The Mashpee and Aquinnah Wampanoag claim Nantucket Sound is eligible for listing on the National Register of Historic Places as a Traditional Cultural Property. The tribes say the designation, which would come with new regulations for activity on the sound, is needed to preserve not only their pristine views but ancestors’ remains buried on Horseshoe Shoal, where the turbines would be built.

Cape Wind supporters say the tribes’ claim for a National Register listing for the sound is baseless and was sprung late, in league with the project’s most vociferous opponents, the Alliance to Protect Nantucket Sound.

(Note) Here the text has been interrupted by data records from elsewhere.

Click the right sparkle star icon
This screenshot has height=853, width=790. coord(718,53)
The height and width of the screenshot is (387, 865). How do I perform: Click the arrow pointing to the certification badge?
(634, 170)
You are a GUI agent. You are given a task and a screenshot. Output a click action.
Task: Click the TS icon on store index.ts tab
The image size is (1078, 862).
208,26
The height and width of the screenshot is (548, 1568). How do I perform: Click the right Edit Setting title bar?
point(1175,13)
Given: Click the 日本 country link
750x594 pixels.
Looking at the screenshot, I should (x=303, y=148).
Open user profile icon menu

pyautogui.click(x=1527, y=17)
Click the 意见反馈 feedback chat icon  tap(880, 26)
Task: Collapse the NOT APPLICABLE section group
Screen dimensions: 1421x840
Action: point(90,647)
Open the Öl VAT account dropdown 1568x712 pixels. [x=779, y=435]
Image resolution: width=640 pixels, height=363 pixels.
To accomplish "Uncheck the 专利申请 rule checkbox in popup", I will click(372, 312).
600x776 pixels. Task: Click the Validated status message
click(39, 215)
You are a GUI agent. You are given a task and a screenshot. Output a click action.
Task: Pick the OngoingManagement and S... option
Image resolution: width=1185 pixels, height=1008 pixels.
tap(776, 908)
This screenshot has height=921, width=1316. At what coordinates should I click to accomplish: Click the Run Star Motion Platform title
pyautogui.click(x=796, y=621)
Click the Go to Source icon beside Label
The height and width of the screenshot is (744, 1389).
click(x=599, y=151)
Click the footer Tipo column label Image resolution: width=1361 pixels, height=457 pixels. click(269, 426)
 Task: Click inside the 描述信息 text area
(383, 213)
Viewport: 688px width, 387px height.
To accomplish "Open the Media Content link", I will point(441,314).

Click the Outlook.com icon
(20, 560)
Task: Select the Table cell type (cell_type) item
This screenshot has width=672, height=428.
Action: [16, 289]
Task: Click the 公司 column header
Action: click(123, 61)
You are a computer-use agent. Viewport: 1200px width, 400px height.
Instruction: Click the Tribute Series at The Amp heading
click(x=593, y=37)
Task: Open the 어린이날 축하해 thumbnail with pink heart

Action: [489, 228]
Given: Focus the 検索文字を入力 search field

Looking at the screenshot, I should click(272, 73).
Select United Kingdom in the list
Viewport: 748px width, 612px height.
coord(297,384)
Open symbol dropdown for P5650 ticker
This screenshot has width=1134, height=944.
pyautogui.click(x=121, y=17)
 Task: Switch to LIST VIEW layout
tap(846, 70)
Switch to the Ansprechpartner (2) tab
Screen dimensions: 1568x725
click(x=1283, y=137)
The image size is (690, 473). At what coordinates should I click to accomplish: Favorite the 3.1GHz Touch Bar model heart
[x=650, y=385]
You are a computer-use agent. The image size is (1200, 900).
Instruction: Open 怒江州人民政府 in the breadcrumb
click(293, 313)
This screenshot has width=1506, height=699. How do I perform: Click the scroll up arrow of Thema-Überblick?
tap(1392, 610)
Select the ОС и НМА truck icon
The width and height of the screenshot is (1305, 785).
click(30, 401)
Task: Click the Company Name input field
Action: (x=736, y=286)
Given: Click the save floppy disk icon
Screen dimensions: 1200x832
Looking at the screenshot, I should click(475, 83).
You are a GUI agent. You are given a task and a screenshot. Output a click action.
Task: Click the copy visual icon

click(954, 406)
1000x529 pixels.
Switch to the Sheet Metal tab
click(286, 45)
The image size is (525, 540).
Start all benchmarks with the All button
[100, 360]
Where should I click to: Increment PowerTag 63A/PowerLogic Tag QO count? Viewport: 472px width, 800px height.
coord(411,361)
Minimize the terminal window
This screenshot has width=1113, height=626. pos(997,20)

“I think this is clearly a tactic for delay, for delay’s sake,” said Mark Rodgers, a spokesman for Cape Wind. “I think it’s fair to say, looking at the past eight years, that opponents to Cape Wind have tried every conceivable strategy to slow down or stop the project.”

Green bristles at the notion that the tribes, prodded by the Alliance to Protect Nantucket Sound, are jumping in late just to gum up the works. Green and Audra Parker, the alliance’s executive director, said the alliance supports the Wampanoags’ claim, but didn’t engineer it.

Cape Wind, proposed in 2001 and expected to cost $1 billion, aims to provide up to 75 percent of Cape Cod’s power. Other offshore wind farm proposals are in earlier stages of development in several states, including Rhode Island, Delaware and Texas.

Cape Wind opponents say it would be a hazard to aviation, harm the environment — including fish and bird life — and mar historic vistas. The late Sen. Edward Kennedy, whose family compound would be in view of the project, fought the project until his death, saying it was a triumph of special interests over state interests.

A major decision on the Wampanoag claim is due within two weeks.

The U.S. Minerals Management Service, the lead agency reviewing the proposed wind farm, has recommended that the sound is not eligible for the National Register to Brona Simon, head of the Massachusetts Historical Commission.

Simon must decide by Nov. 12 if she disagrees. If so, the claim would be sent to the National Parks Service for a final ruling within 45 days.

A parks service decision that the sound should be listed a Traditional Cultural Property wouldn’t kill Cape Wind, but it could add months to the approval process by forcing developers to comply with the designation’s various standards.

Simon declined comment through a spokesman for the Massachusetts Secretary of State, which has jurisdiction over her office.